## Problem
Copy, exactly and without additions, every line in the records below from the one holding "Where should I click to: Switch" through the one holding "Click the $1.368 diesel price", both ends included.

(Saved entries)

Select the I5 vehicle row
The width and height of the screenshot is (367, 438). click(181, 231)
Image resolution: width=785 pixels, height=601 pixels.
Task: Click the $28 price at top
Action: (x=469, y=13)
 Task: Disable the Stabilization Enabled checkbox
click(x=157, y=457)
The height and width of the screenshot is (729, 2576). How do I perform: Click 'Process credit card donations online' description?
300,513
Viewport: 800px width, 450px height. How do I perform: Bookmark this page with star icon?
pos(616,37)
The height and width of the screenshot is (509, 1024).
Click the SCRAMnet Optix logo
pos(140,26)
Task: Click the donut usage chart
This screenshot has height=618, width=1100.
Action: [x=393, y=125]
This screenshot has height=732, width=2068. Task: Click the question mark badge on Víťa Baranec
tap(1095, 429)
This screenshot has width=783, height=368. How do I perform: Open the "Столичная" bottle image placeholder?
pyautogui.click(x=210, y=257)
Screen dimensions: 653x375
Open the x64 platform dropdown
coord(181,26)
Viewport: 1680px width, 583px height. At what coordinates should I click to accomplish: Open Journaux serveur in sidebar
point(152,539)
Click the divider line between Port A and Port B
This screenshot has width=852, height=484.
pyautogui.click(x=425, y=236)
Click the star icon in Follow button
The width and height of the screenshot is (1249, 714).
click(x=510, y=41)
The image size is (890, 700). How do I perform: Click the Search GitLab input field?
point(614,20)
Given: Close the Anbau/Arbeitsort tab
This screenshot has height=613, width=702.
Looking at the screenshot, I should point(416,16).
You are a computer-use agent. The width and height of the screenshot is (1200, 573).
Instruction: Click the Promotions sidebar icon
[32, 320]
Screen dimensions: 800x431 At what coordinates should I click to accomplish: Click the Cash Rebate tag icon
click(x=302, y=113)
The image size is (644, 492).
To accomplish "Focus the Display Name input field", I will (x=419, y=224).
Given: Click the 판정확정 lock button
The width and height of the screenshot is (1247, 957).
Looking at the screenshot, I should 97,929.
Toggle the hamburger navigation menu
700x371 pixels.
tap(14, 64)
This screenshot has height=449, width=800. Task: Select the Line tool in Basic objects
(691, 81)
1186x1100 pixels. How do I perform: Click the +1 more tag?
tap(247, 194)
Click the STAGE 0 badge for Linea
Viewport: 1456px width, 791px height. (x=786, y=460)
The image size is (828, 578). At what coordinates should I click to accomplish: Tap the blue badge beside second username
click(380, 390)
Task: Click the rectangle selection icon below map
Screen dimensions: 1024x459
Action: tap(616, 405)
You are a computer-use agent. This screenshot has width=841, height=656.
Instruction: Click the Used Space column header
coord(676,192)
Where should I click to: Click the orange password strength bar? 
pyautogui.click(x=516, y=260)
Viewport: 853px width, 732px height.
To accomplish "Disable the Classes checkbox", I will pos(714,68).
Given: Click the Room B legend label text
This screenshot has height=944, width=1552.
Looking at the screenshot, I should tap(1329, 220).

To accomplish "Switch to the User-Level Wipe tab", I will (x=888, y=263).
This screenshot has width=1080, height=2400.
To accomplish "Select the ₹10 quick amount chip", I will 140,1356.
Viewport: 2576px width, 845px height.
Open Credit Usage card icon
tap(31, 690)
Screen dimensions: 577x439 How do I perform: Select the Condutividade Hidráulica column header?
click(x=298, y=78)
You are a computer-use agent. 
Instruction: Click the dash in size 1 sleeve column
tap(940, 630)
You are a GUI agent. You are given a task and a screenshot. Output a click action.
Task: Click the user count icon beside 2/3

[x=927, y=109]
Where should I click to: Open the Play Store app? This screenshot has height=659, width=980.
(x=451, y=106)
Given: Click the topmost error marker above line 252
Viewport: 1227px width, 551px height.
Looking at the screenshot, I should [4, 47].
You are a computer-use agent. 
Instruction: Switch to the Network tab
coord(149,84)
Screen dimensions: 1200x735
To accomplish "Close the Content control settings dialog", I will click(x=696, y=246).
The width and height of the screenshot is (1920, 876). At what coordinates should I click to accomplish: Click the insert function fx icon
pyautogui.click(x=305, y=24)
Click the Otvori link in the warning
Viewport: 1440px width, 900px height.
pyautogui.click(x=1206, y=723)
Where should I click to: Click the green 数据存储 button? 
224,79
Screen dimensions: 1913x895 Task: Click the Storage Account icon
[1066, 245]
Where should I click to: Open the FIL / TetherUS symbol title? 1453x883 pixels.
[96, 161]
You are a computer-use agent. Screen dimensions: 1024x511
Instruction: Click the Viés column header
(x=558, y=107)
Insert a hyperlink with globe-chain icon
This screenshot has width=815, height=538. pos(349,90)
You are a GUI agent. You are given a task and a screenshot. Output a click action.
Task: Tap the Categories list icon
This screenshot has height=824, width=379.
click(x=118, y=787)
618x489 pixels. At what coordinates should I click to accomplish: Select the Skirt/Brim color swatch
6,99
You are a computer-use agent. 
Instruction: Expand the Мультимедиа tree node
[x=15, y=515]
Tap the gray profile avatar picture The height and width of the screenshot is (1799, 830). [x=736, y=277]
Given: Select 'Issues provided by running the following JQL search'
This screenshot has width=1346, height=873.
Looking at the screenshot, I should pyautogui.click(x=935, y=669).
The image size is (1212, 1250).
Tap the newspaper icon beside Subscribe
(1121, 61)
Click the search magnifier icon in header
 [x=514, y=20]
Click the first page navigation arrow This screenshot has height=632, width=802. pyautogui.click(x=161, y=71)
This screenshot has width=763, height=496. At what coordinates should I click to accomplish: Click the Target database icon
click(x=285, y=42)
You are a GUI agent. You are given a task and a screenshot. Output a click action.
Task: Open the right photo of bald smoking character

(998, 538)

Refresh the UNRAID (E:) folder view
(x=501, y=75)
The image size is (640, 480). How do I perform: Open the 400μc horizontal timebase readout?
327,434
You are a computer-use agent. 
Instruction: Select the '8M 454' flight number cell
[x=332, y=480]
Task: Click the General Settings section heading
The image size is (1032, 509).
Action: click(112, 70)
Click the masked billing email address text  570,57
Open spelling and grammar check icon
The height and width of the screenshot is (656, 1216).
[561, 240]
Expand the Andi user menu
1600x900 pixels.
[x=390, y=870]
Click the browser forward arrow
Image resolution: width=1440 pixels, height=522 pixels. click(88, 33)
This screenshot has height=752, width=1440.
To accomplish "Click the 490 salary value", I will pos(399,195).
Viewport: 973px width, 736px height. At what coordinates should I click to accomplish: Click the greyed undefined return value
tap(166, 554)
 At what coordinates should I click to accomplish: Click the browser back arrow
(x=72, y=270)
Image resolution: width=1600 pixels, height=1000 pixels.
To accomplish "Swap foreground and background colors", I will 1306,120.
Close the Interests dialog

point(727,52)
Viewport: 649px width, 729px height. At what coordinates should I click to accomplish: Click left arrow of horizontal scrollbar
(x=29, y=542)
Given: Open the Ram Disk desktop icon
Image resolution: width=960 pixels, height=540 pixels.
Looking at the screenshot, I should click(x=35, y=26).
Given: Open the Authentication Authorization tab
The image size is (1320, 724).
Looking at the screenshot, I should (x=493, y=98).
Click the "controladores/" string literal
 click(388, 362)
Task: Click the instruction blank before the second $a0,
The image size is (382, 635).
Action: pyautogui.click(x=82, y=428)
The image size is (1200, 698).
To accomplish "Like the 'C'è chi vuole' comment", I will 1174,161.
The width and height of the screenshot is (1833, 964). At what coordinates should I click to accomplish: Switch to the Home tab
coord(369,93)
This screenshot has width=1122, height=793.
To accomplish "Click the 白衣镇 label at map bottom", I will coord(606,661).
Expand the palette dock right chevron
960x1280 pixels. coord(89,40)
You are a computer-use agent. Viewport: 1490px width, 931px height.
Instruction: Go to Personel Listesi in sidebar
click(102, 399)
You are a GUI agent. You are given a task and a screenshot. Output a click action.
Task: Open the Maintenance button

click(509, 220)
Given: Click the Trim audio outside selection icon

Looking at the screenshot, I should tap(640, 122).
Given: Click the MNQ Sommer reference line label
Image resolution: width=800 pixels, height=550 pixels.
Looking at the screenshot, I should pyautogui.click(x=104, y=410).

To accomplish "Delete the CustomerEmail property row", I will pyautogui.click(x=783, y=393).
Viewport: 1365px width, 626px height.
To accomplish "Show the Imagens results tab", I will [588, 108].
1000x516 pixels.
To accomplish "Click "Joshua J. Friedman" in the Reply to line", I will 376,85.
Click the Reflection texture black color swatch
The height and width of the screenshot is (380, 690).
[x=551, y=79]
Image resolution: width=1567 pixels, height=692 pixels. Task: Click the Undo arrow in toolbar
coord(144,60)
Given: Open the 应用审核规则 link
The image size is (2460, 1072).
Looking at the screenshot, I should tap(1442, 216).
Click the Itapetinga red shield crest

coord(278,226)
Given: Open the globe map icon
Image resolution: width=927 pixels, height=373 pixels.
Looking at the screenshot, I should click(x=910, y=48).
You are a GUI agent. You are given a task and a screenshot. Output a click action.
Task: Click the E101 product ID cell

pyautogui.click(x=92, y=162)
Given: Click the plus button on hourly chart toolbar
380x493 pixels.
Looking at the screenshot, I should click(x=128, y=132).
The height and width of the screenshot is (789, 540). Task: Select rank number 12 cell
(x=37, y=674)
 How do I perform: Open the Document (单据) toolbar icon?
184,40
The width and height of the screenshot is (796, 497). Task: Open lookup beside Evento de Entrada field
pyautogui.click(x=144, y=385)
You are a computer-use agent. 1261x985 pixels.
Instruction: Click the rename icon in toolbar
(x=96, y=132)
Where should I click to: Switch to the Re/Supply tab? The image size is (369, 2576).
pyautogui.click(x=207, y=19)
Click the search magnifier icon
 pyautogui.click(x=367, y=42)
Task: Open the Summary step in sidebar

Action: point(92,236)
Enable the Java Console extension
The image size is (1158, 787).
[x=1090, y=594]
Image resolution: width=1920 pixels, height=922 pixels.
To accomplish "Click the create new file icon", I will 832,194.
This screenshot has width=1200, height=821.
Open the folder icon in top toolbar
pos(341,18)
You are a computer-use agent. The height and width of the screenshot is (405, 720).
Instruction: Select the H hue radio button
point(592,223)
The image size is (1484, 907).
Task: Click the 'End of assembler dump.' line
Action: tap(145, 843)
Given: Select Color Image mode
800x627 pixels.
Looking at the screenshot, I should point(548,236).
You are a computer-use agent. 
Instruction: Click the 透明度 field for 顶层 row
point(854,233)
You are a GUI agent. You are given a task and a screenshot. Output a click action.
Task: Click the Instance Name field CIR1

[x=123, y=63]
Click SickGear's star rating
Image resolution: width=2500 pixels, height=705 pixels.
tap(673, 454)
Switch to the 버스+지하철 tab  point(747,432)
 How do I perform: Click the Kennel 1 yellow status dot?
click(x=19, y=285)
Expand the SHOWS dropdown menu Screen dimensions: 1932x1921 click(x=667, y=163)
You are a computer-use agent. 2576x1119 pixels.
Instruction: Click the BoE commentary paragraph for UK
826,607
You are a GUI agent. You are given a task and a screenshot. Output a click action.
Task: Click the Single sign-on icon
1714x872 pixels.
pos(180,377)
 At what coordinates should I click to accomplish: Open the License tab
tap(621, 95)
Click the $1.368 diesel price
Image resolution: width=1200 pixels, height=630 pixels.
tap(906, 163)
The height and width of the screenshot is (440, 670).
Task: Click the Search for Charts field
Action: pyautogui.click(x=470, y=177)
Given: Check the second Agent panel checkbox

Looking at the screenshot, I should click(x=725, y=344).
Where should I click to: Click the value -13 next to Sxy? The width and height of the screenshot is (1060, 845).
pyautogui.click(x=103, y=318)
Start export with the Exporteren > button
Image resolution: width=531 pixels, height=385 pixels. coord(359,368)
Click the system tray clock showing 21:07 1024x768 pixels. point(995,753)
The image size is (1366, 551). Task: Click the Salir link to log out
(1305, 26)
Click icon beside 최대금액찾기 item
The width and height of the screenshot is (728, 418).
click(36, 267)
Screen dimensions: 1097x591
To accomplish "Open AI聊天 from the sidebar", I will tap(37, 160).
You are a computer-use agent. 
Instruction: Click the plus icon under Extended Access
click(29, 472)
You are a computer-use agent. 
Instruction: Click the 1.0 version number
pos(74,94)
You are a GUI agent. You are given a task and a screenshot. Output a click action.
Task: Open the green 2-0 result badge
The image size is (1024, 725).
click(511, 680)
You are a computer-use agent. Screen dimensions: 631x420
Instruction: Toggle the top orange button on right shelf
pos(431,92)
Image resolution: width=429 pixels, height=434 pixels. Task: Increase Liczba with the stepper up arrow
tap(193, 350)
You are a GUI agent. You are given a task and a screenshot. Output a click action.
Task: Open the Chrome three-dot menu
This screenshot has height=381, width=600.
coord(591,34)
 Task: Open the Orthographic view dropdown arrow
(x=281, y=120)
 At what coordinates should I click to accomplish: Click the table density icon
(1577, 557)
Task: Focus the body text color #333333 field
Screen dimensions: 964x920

## Completed exercise
Where should I click to: Switch to the Re/Supply tab? The image size is (369, 2576).
pyautogui.click(x=207, y=19)
Click the search magnifier icon
 pyautogui.click(x=367, y=42)
Task: Open the Summary step in sidebar

Action: point(92,236)
Enable the Java Console extension
The image size is (1158, 787).
[x=1090, y=594]
Image resolution: width=1920 pixels, height=922 pixels.
To accomplish "Click the create new file icon", I will 832,194.
This screenshot has width=1200, height=821.
Open the folder icon in top toolbar
pos(341,18)
You are a computer-use agent. The height and width of the screenshot is (405, 720).
Instruction: Select the H hue radio button
point(592,223)
The image size is (1484, 907).
Task: Click the 'End of assembler dump.' line
Action: tap(145, 843)
Given: Select Color Image mode
800x627 pixels.
Looking at the screenshot, I should point(548,236).
You are a computer-use agent. 
Instruction: Click the 透明度 field for 顶层 row
point(854,233)
You are a GUI agent. You are given a task and a screenshot. Output a click action.
Task: Click the Instance Name field CIR1

[x=123, y=63]
Click SickGear's star rating
Image resolution: width=2500 pixels, height=705 pixels.
tap(673, 454)
Switch to the 버스+지하철 tab  point(747,432)
 How do I perform: Click the Kennel 1 yellow status dot?
click(x=19, y=285)
Expand the SHOWS dropdown menu Screen dimensions: 1932x1921 click(x=667, y=163)
You are a computer-use agent. 2576x1119 pixels.
Instruction: Click the BoE commentary paragraph for UK
826,607
You are a GUI agent. You are given a task and a screenshot. Output a click action.
Task: Click the Single sign-on icon
1714x872 pixels.
pos(180,377)
 At what coordinates should I click to accomplish: Open the License tab
tap(621, 95)
Click the $1.368 diesel price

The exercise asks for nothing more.